Return every line of the items that contains the word "tips". Case counts.
....
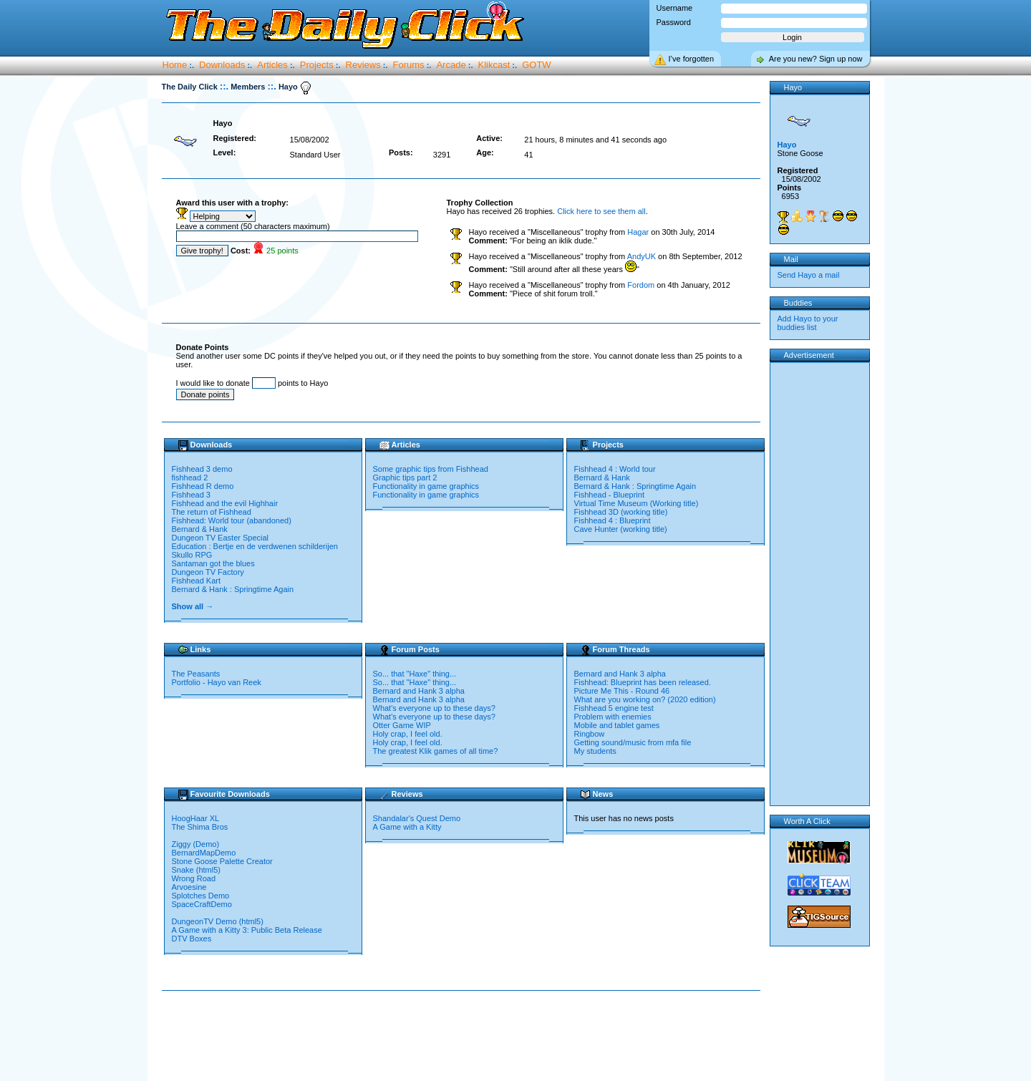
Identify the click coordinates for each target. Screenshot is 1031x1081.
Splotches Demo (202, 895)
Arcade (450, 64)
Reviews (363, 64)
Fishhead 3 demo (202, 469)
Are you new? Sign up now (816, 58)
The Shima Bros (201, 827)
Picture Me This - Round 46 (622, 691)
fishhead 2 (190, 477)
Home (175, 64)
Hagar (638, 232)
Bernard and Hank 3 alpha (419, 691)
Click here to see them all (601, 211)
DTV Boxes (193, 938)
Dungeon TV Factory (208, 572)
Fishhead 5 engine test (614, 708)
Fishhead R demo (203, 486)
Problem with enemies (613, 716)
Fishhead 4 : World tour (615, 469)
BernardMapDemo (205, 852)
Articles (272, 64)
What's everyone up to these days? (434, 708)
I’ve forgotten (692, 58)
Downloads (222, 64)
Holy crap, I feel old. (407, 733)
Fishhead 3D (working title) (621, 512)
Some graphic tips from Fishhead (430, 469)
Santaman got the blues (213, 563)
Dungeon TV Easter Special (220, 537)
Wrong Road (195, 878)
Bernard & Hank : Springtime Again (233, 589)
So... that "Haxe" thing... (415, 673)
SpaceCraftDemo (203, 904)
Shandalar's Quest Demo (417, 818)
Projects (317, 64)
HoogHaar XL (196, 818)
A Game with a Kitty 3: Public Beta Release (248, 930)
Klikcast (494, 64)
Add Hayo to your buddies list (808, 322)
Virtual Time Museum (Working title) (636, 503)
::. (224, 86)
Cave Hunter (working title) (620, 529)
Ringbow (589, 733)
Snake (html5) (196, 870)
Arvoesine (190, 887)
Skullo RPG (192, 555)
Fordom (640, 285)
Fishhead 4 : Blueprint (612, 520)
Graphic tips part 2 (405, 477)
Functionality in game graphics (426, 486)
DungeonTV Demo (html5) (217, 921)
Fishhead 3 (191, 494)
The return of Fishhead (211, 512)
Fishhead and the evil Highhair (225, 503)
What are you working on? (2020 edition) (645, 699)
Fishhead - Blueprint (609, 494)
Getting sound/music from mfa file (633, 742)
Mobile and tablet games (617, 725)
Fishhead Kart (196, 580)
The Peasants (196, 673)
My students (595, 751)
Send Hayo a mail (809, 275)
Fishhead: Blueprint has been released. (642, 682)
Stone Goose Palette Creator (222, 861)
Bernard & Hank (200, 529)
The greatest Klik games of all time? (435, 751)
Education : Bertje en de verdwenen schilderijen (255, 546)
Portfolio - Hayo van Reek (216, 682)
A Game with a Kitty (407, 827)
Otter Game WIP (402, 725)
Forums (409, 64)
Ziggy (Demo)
....
Completed exercise →
Some graphic tips from Fishhead (430, 469)
Graphic tips part 2 (405, 477)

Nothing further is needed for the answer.